Entries shown

┄┄┄┄┄┄

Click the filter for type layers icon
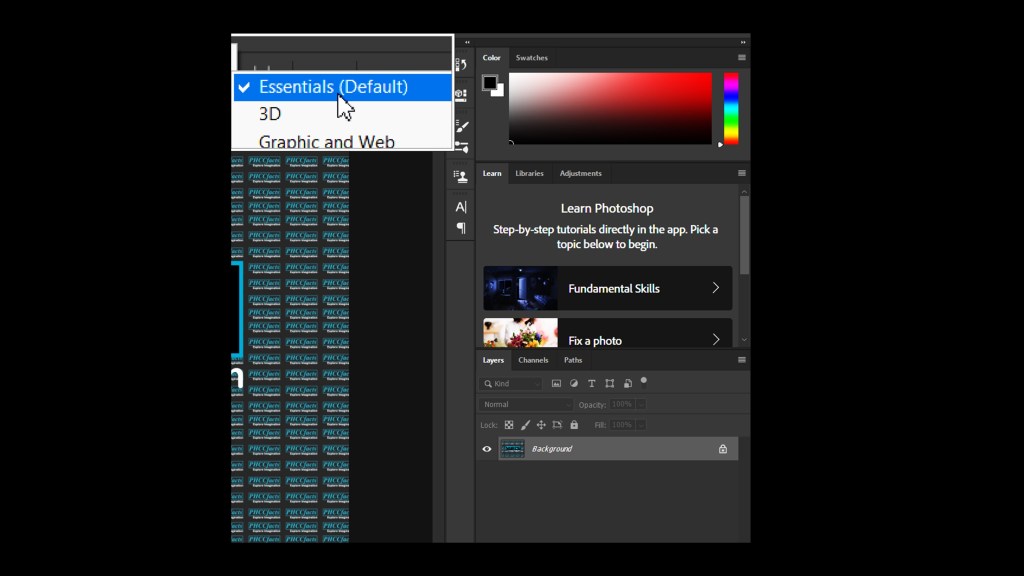 pos(592,383)
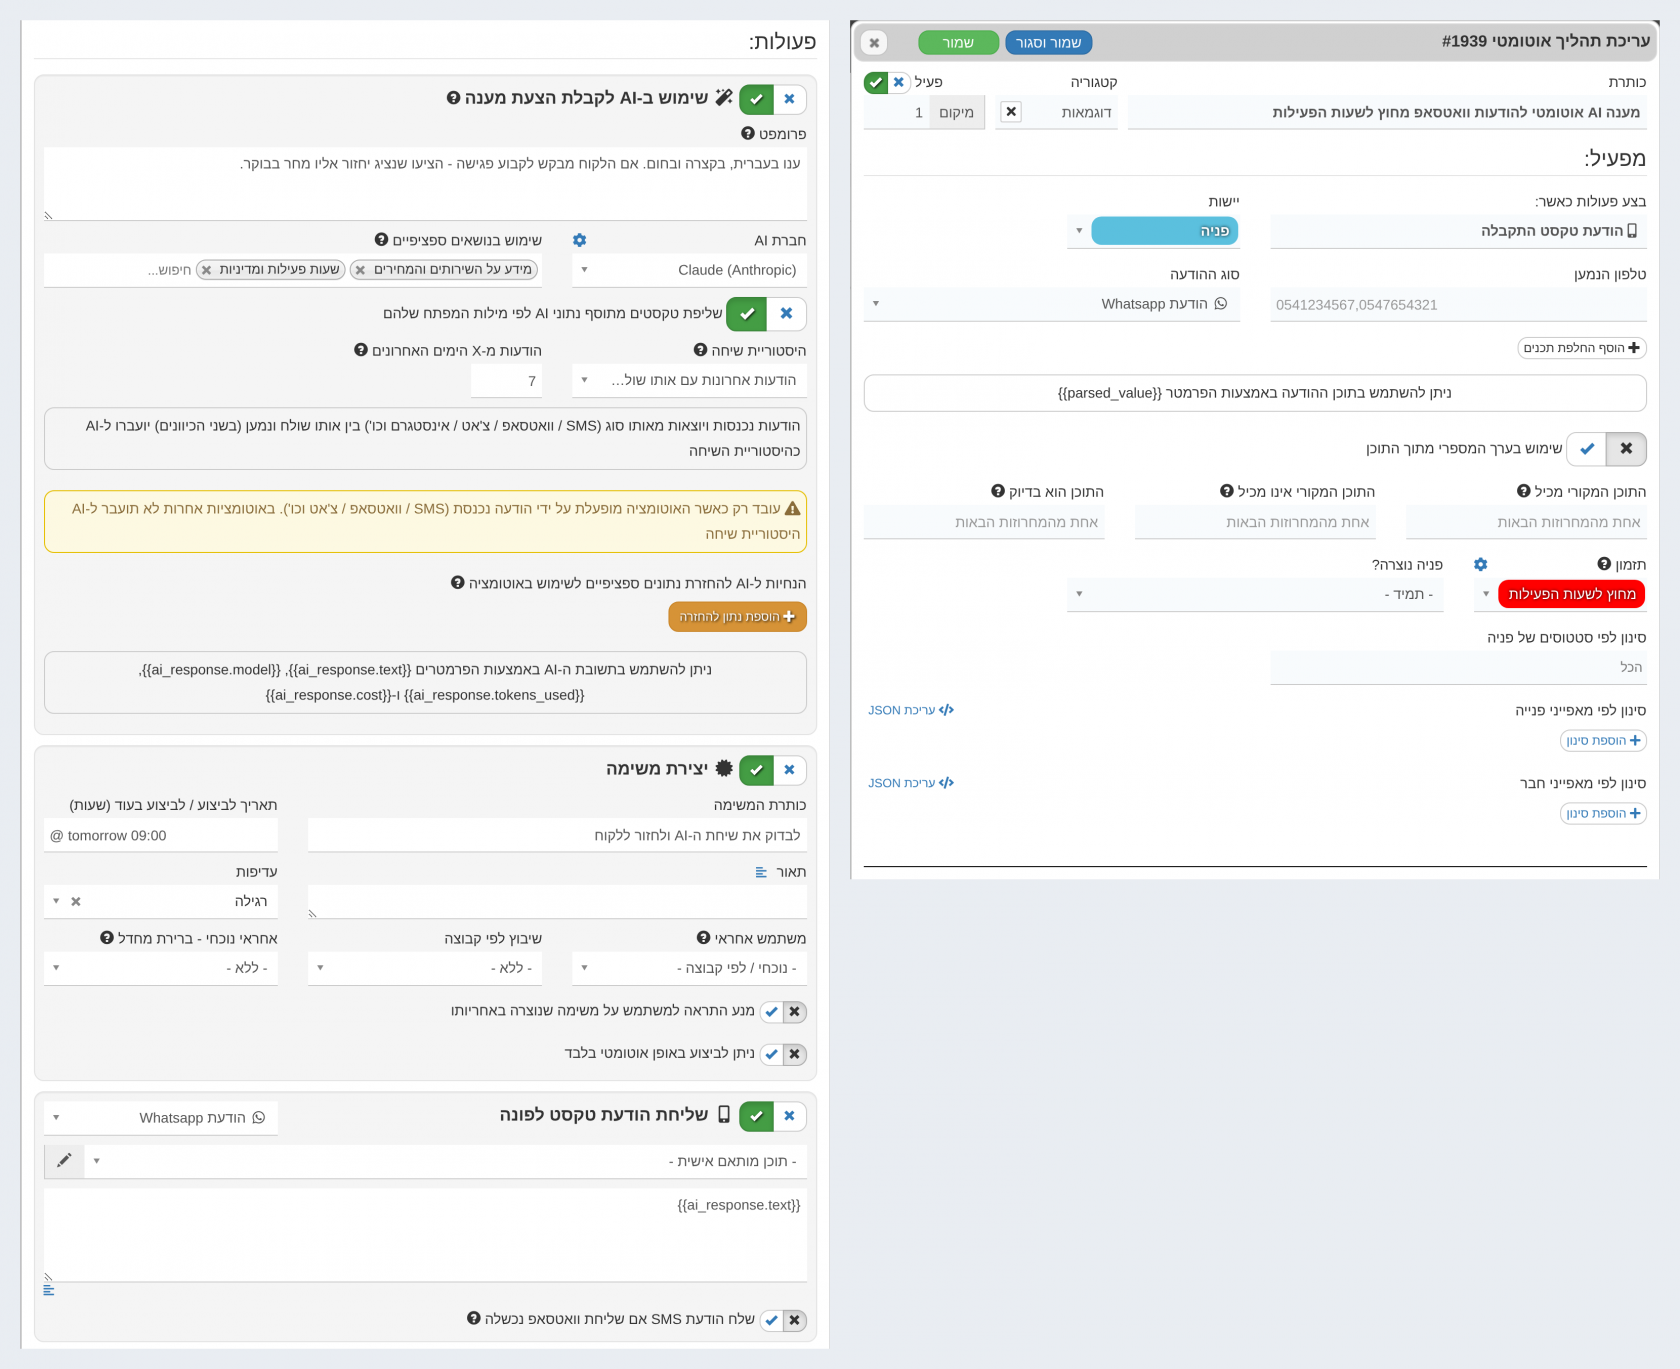The image size is (1680, 1369).
Task: Click the הוספת נתון להחזרה button
Action: (x=737, y=617)

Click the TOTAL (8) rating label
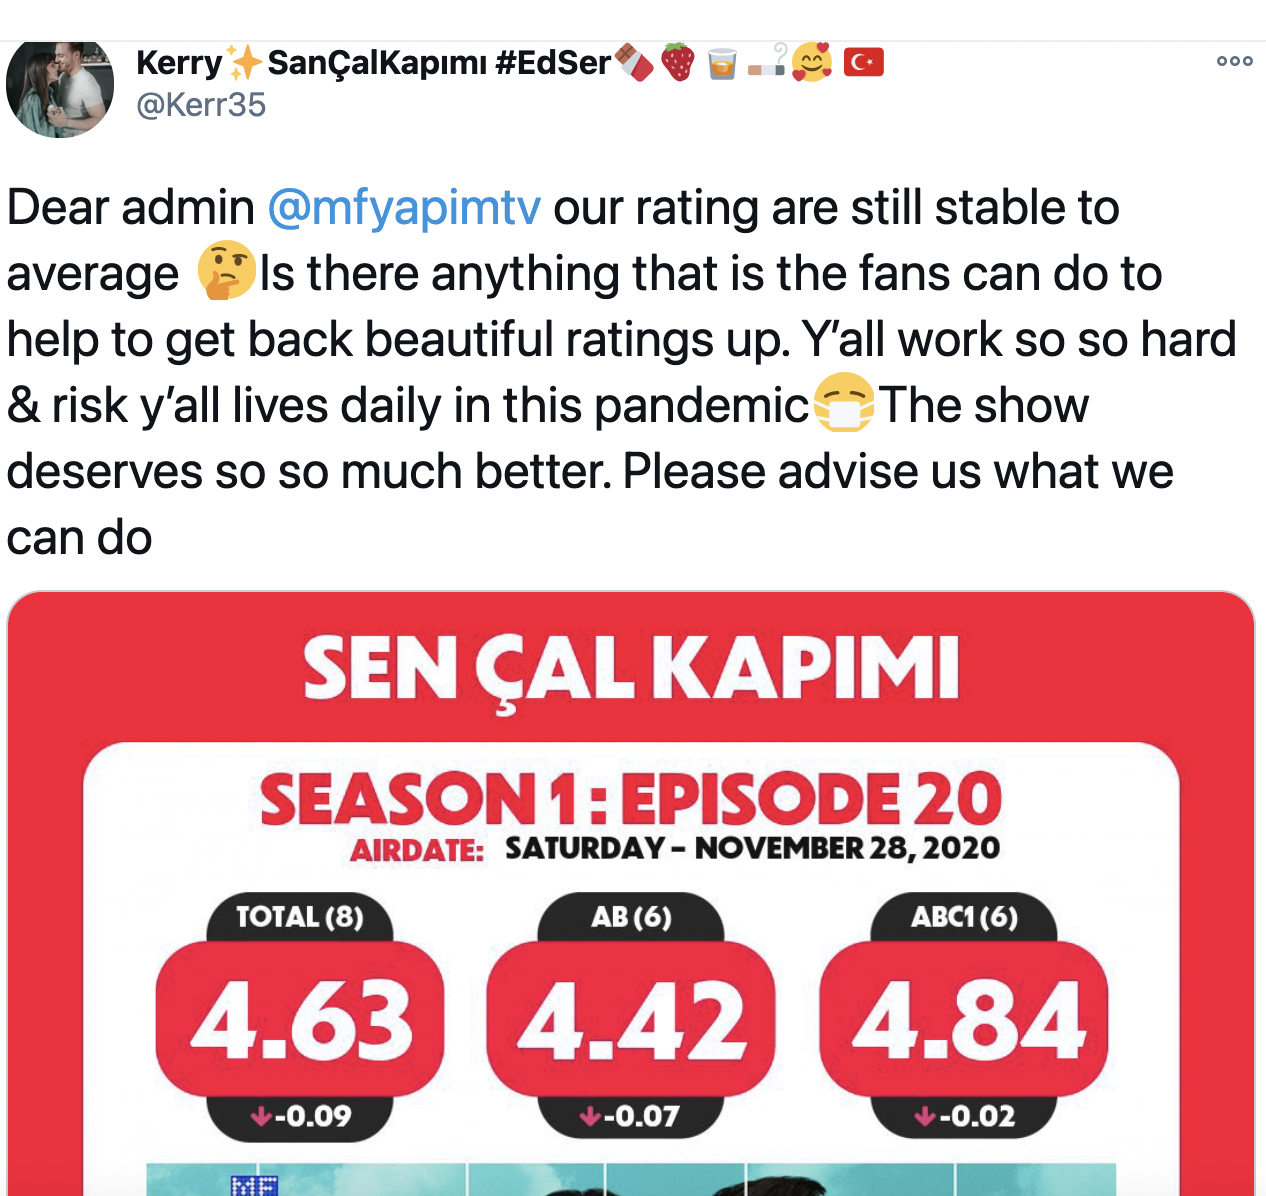300,917
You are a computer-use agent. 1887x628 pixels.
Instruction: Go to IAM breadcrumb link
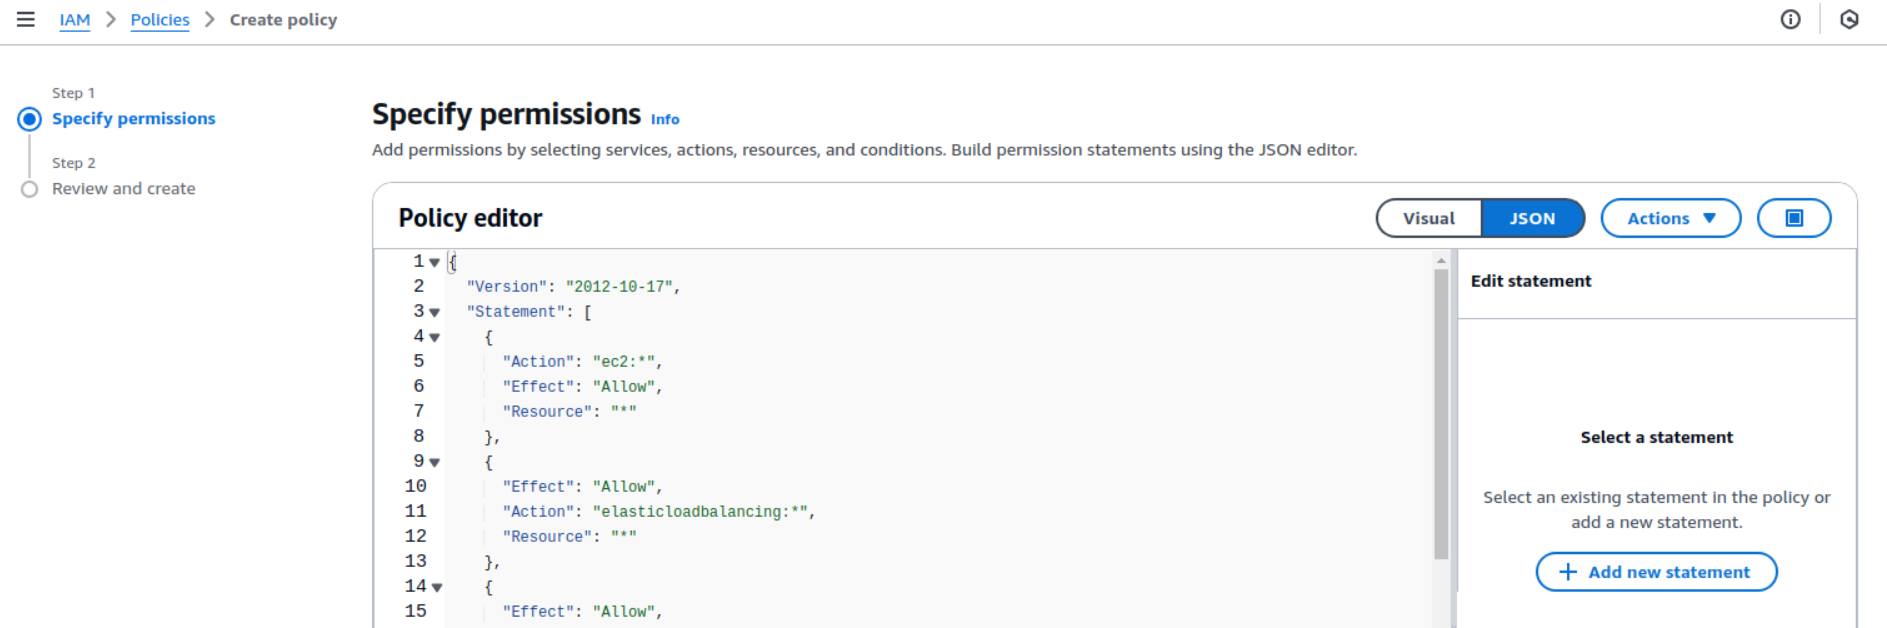coord(74,20)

┄┄┄┄┄┄

Your task
Please write out these lines word for word, leaving out the pictures.

Answer to the exercise
Click the filter for type layers icon
 pos(592,383)
The image size is (1680, 1369).
Task: Click the הוספת נתון להחזרה button
Action: (x=737, y=617)

Click the TOTAL (8) rating label
300,917
You are a computer-use agent. 1887x628 pixels.
Instruction: Go to IAM breadcrumb link
coord(74,20)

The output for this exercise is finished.